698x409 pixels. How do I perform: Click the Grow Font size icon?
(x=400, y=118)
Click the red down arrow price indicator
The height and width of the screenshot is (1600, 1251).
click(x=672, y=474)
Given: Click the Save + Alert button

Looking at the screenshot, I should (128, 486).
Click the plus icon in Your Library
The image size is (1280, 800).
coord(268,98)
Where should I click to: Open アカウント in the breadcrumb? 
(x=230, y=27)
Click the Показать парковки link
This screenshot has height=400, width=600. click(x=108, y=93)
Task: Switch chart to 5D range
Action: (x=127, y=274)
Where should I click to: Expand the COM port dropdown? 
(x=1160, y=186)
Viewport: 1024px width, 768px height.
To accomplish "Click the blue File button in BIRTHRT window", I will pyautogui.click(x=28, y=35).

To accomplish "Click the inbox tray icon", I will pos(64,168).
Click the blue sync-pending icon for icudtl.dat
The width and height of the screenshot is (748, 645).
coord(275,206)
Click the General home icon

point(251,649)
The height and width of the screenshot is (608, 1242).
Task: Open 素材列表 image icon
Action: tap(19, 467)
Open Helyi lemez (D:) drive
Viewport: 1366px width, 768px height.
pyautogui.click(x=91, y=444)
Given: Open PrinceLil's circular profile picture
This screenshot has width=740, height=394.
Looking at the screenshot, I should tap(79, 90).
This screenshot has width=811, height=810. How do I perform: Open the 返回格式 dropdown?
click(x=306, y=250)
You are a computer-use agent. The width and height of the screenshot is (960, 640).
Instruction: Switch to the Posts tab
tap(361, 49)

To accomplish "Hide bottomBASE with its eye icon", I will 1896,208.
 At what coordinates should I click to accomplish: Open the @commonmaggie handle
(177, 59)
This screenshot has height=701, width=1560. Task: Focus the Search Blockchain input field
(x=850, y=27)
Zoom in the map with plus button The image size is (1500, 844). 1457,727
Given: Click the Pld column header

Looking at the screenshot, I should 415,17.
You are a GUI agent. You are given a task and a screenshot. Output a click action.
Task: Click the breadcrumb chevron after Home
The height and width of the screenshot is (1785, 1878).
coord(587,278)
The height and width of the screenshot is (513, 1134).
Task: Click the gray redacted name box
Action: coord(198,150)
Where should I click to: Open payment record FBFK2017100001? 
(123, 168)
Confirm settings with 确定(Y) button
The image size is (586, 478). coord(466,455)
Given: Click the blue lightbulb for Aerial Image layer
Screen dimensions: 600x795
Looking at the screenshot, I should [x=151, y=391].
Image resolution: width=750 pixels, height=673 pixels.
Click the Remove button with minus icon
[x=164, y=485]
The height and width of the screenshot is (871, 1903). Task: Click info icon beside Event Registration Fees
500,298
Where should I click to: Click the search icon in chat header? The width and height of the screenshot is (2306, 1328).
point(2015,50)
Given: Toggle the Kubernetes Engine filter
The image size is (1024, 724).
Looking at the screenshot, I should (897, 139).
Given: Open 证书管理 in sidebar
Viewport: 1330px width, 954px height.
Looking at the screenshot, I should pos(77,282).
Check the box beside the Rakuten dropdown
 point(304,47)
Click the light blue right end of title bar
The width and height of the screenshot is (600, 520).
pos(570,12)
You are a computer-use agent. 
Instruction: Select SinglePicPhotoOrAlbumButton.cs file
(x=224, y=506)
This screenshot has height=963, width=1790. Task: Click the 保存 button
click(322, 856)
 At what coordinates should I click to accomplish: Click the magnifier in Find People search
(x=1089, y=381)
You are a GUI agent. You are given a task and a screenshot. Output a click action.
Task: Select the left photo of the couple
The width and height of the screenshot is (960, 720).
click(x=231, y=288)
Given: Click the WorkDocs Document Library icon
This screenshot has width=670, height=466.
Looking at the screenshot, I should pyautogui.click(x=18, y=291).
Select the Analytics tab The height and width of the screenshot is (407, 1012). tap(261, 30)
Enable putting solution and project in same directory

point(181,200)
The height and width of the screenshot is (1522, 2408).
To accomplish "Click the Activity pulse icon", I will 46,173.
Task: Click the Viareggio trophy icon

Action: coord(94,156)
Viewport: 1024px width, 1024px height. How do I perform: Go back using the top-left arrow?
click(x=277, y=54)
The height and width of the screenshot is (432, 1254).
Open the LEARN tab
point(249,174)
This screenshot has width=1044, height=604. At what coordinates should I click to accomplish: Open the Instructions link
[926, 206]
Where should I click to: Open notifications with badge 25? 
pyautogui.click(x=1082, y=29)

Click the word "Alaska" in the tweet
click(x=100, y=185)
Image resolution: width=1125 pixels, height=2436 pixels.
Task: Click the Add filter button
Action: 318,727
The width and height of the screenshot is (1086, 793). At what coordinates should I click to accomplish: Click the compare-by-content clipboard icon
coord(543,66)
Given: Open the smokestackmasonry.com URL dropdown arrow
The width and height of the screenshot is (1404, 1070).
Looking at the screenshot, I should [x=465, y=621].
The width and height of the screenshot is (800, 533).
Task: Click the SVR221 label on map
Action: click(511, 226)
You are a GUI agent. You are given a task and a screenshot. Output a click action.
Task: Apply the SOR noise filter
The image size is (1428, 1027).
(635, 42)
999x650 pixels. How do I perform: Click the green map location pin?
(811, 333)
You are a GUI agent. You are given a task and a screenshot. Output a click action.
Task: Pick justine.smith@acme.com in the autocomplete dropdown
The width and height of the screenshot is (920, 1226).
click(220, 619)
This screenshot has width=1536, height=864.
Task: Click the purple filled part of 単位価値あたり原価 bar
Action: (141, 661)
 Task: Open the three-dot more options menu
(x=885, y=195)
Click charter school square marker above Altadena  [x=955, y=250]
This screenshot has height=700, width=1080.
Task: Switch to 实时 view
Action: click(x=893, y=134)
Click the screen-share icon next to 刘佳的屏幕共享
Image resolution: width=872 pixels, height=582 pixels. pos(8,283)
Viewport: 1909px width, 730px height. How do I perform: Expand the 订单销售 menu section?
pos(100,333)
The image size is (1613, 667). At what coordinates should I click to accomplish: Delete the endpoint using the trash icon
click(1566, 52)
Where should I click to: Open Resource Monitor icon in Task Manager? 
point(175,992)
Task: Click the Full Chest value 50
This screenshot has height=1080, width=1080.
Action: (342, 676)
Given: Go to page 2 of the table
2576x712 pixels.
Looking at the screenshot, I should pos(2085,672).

To do → Restate word for word the entries above, starting at the line with "Instruction: Switch to the Posts tab" and ending at the line with "Task: Click the breadcrumb chevron after Home", inclusive, and no others.

Reply →
Instruction: Switch to the Posts tab
tap(361, 49)

To accomplish "Hide bottomBASE with its eye icon", I will 1896,208.
 At what coordinates should I click to accomplish: Open the @commonmaggie handle
(177, 59)
This screenshot has height=701, width=1560. Task: Focus the Search Blockchain input field
(x=850, y=27)
Zoom in the map with plus button The image size is (1500, 844). 1457,727
Given: Click the Pld column header

Looking at the screenshot, I should 415,17.
You are a GUI agent. You are given a task and a screenshot. Output a click action.
Task: Click the breadcrumb chevron after Home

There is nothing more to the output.